Masks work. They must be N95 masks and fit correctly but
there is no doubt that they work. These
days it is common to see political arguments and in the extreme ridicule heaped
on people who use them. Large scale uncontrolled studies are often cited as
evidence that they are a weak intervention.
These studies are almost all self report with no measures of actual
adherence to masking. The best studies are done in a lab
that look at filtering virus sized particles and there is no doubt they are
equal to that test.
Risk factor
modification is probably important.
Cardiopulmonary diseases are significant risk factors for pneumonia – so
maintaining the best possible treatment for those conditions is important. Weight control and activity level are also
important. There is at least one study showing that 65+ year olds who maintain high activity levels have better
immunity than those who do not. The
specific dose of exercise for that effect is unknown currently.
Expert advice on
vaccine allergies is an important point. I have personal history of an anaphylactic
reaction to anti-rabies duck embryo vaccine in 1975. For the next 30 years I did not get a single
vaccine against influenza because it was egg based. I had innumerable episodes of viral illness
that was probably influenza and decided to see an immunologist to see if I
could be desensitized to eggs so I could get the flu vaccine. When he confirmed that I could eat eggs without a problem he said that I would probably not have any problems with the
vaccine. He was correct and I have not
missed an annual dose since.
Look for respiratory
infection season onset and peaks. They are
typically available through your state public health department and the CDC. When
I notice it – I change my routine to shop at nonpeak hours and wear a mask in
stores. In addition to protection from
the airborne transmission route hand washing is also important. Shopping carts, door handles, and other high
traffic areas are unavoidable areas for direct contact transmission. That may
include being in a public bathroom any time somebody flushes a toilet. Keep in mind that there are number of circulating common cold viruses
that include 4 coronaviruses that can make you very ill.

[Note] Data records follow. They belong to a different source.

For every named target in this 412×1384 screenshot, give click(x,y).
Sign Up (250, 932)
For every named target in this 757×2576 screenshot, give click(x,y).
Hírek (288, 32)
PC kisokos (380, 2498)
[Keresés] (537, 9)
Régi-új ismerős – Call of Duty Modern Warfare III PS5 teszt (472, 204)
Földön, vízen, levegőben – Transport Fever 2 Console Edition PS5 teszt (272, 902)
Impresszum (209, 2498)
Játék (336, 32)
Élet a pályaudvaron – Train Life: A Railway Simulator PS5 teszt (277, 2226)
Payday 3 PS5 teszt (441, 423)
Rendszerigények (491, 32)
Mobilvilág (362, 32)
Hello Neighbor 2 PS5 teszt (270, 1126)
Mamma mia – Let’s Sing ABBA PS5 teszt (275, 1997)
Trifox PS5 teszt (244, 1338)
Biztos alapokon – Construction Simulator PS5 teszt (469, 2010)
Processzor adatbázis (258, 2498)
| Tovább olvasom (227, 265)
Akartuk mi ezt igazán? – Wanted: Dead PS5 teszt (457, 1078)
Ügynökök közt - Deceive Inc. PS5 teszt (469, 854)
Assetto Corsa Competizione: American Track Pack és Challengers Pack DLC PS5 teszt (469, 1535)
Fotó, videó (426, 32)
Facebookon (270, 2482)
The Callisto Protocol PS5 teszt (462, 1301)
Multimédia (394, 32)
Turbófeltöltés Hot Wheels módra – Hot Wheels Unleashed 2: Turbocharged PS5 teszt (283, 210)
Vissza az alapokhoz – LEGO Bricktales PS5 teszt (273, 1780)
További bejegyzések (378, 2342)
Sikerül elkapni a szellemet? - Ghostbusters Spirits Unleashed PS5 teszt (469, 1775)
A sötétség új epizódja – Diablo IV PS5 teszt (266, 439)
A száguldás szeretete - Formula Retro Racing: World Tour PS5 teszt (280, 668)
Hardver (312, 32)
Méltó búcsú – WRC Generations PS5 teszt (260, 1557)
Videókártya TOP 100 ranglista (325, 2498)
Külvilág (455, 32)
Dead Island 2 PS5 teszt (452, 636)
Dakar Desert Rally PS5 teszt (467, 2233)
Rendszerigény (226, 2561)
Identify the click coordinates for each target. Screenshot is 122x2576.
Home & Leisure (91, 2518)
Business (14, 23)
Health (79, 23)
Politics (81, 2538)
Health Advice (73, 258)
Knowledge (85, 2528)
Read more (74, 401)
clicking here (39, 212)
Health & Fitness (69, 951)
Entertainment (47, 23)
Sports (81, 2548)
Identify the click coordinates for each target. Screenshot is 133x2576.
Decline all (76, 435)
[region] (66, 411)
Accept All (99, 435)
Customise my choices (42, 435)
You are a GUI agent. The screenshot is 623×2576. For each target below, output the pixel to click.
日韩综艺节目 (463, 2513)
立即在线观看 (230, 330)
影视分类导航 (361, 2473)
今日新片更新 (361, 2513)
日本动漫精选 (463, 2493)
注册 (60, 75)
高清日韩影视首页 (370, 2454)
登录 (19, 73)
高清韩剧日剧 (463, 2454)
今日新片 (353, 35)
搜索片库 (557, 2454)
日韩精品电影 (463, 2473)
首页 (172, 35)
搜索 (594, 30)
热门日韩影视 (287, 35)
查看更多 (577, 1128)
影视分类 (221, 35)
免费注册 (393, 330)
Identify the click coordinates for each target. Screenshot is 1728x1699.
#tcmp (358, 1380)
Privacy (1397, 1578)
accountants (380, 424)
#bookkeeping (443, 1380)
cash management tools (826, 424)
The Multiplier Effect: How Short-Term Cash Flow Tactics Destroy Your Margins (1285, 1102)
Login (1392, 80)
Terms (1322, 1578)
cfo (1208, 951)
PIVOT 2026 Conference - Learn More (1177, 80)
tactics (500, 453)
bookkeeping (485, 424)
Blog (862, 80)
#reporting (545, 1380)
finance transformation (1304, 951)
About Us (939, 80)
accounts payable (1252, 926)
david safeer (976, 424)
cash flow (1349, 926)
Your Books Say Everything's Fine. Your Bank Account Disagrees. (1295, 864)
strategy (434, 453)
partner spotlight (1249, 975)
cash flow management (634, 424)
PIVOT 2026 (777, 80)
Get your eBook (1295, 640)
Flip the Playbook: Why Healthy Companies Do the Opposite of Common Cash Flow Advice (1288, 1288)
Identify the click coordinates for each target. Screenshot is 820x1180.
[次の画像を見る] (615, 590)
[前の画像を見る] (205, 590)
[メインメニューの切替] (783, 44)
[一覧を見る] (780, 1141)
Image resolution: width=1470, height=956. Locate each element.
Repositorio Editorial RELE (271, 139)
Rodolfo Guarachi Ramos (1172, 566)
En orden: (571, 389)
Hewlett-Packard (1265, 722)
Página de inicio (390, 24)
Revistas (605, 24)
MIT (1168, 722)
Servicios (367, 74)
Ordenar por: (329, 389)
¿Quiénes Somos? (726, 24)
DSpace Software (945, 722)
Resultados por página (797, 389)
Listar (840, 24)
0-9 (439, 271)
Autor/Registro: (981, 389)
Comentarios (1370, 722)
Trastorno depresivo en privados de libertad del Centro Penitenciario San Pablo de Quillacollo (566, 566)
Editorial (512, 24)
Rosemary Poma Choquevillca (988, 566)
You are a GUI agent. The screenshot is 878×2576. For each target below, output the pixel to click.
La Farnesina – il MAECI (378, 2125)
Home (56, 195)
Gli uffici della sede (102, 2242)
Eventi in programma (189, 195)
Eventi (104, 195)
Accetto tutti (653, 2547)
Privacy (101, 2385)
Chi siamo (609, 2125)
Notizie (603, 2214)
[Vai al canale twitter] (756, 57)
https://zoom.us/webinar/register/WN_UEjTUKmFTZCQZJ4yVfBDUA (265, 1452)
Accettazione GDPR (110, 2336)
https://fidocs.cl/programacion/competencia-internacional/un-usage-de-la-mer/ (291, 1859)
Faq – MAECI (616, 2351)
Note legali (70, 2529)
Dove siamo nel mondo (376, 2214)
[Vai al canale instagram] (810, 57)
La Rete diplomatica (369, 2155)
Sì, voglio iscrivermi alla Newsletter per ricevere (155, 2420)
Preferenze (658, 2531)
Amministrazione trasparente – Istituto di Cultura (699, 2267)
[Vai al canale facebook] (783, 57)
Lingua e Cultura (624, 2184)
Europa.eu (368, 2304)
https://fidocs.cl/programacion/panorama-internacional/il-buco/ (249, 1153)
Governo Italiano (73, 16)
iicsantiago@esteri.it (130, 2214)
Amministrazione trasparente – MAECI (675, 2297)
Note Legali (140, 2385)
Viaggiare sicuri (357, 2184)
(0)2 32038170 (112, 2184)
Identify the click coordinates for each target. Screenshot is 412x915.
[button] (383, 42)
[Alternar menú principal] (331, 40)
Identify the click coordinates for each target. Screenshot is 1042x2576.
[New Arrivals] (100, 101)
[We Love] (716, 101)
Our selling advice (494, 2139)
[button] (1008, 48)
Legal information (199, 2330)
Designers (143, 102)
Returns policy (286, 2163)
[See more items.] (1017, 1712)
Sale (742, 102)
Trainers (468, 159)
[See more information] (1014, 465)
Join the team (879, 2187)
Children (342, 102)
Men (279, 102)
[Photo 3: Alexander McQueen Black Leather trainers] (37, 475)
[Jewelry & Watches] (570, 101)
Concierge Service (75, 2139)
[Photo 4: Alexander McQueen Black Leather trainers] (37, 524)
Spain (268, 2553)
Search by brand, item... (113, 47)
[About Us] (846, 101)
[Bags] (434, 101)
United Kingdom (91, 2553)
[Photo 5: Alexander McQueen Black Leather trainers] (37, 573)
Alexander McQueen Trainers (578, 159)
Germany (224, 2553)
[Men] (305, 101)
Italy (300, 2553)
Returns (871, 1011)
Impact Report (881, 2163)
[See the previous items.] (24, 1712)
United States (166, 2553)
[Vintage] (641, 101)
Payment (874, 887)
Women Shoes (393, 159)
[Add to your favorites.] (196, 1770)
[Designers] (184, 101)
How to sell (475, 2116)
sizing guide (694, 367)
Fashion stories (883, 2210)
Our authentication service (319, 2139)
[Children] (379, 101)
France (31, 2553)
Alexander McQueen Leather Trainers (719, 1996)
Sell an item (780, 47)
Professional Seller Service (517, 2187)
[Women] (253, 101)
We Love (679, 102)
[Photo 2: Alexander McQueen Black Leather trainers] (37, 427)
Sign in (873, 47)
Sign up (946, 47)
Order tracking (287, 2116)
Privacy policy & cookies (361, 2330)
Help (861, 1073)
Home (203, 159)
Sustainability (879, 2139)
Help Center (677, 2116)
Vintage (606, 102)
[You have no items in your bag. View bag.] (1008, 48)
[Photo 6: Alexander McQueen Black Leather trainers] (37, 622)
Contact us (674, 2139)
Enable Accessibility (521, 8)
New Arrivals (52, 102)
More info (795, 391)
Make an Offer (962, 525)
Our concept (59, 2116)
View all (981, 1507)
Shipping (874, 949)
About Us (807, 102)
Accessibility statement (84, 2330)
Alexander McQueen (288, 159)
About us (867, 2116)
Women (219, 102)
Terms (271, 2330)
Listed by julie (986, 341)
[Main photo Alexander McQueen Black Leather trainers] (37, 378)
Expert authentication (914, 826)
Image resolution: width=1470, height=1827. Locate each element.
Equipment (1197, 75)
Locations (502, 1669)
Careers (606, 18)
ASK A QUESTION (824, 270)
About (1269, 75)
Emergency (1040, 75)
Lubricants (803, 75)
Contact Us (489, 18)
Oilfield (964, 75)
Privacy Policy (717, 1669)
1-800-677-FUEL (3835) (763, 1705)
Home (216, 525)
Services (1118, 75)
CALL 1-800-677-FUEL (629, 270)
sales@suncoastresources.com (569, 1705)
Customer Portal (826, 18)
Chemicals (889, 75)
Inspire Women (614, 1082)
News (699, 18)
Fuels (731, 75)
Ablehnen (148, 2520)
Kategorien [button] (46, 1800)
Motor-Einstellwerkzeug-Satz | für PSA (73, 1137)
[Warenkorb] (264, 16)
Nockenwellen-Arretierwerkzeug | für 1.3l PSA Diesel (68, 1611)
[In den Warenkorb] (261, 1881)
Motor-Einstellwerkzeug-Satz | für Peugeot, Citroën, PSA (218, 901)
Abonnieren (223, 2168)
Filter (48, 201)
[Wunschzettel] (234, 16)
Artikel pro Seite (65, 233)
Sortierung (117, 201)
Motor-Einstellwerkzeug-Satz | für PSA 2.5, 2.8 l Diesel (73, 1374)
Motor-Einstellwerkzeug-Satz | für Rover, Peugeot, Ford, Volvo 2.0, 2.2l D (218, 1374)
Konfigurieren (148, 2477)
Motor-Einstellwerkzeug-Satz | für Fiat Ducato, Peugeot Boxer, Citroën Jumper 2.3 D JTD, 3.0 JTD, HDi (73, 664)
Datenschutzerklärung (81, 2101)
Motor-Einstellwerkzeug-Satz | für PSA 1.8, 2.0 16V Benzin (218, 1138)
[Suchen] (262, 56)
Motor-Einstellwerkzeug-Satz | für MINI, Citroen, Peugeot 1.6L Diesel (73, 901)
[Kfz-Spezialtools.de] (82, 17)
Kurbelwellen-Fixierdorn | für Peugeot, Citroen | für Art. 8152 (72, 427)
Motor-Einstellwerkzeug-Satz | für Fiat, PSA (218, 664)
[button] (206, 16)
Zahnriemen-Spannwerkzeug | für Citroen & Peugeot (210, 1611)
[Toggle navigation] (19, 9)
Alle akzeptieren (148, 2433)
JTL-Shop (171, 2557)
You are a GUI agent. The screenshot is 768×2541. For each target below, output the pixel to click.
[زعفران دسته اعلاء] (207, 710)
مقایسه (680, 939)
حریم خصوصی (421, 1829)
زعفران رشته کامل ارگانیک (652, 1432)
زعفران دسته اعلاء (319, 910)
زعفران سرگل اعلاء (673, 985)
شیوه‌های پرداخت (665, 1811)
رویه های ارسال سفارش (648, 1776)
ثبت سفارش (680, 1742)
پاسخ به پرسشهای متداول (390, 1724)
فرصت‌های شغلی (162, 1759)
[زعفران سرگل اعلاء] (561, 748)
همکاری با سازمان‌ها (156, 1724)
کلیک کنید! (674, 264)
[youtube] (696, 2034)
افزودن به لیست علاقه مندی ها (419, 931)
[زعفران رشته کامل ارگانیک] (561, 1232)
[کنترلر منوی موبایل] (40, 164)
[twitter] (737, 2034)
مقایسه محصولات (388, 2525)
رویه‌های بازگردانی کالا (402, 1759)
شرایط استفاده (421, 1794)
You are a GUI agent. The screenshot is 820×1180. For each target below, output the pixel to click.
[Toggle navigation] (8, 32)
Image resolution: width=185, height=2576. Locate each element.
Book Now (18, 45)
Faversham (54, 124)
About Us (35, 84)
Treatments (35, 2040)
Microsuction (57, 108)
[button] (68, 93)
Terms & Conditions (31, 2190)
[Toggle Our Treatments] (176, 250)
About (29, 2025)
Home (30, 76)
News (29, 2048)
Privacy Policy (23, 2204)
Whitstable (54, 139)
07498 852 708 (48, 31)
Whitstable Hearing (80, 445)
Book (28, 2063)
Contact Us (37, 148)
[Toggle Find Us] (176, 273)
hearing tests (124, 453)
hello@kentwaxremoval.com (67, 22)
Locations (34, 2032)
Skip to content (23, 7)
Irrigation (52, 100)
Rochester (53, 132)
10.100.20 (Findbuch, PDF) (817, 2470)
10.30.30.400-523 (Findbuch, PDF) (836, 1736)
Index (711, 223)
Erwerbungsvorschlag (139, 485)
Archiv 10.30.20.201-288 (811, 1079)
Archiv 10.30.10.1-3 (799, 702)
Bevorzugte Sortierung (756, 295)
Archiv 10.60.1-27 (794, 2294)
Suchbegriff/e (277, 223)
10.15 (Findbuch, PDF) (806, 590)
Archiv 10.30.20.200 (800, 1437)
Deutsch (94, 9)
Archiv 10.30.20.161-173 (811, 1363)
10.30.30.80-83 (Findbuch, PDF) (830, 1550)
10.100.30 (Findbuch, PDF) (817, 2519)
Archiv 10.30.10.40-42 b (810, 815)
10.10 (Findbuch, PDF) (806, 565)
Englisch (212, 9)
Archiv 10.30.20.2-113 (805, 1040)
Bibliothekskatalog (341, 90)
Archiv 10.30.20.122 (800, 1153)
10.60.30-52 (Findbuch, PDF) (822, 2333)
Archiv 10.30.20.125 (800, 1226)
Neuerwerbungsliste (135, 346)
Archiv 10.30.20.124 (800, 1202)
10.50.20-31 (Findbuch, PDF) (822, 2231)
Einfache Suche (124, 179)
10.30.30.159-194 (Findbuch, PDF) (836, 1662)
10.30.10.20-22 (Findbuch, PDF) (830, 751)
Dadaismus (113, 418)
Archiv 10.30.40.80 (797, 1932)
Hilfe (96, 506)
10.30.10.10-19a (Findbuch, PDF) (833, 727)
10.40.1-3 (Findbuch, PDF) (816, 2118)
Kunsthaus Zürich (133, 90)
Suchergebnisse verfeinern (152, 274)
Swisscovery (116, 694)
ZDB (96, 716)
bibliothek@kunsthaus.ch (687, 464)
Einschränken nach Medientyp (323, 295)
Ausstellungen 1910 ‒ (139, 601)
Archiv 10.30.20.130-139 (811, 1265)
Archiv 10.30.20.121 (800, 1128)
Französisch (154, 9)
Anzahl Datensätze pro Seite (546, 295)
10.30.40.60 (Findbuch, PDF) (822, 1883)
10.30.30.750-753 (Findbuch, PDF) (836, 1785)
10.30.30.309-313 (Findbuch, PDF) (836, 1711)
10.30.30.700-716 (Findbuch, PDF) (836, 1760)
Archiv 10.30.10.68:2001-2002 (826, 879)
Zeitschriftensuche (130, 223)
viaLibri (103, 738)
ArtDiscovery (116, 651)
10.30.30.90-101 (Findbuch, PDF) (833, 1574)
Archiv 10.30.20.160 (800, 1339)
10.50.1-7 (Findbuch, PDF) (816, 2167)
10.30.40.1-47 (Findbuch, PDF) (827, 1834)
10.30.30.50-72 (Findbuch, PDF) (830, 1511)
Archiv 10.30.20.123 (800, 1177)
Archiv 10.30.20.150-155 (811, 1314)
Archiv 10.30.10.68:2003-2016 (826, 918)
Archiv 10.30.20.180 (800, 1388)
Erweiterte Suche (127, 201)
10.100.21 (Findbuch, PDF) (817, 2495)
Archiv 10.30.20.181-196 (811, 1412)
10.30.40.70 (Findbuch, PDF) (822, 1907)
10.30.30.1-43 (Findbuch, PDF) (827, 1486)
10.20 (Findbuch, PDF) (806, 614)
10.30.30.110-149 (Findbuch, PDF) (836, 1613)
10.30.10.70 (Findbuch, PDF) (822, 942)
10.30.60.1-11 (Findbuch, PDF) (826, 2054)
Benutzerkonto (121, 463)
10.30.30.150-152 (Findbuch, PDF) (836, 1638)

What about barriers to care in the current healthcare
non-system in the US? There are many
since businesses have taken over health care in the past 40 years. Healthcare is rationed by both businesses and
governments with only a very grudging nod to quality. The most obvious example
is avoidance of the emergency department if you need it. Anyone with previous experience knows about
waits in emergency departments and delays in care. People avoid paramedics and ambulances out of
fear they will be billed for that service.
If you expect that you are ill beyond a typical cold and have additional
warning signs like shortness of breath – seek help immediately. I have given that advice to many people and
it is included in the final paragraph of this AMA
information sheet. Keep in mind
that pneumococcal infection can also cause meningitis which is even a more
significant emergency and those symptoms can include a severe headache and neck
stiffness. Maintain a low threshold for
checking these symptoms out with your primary care physician’s office during
working hours and their call line after hours. But if that is not available or
able to give you an answer call 911 and get a paramedic there in person to
advise you and advocate for you getting timely care. Even in our fragmented healthcare system you
do not have to go it alone.
Finally – you must realize
that the infectious disease space has been infiltrated by many people who do
not belong there. They have mixed
agendas involving politics and health and wellness profits. In some cases, they are just promoting
themselves. This varies from a kernel
of truth rhetoric (eg. “most people who get this virus do not die”) to
outright lies (eg. “this vaccine has never been adequately tested”). There are many points in between such as “He
died of pneumonia not COVID”. In
outrageous cases they have attacked and threatened public health officials. It is important to recognize who these people
are and why they must be ignored to preserve your interest and that is your personal
health.
I attached a list of the main respiratory pathogen vaccinations as a supplementary below. The indications are taken directly from the FDA approved package insert that is in turn based on clinical trials for efficacy and safety. There are significant differences between the FDA approved indications and eligibility as determined by various organizations. There are also links to those graphics in the appended material. Note that for the COVID vaccinations especially the eligibility can vary based on age, susceptibility status, and what has been referred to as mutual decision making. In my opinion this is basically slow walking vaccine denial in as eligibility. Essentially all medical decisions are based on informed consent as mutual decision making. I did not get a single influenza vaccine for 30 years because of mutual decision making that was based on inadequate information. I asked an Internist about what he would recommend in the cased of COVID-19 vaccinations and he said: “Definitely recommend for over 65. Recommend for patients with multiple comorbidities. Recommend for healthy young adults if they were healthcare workers, teachers or in an occupation with lots of exposure to the public.” Why are the eligibility criteria not that simple? As far as I can tell the answer is politics.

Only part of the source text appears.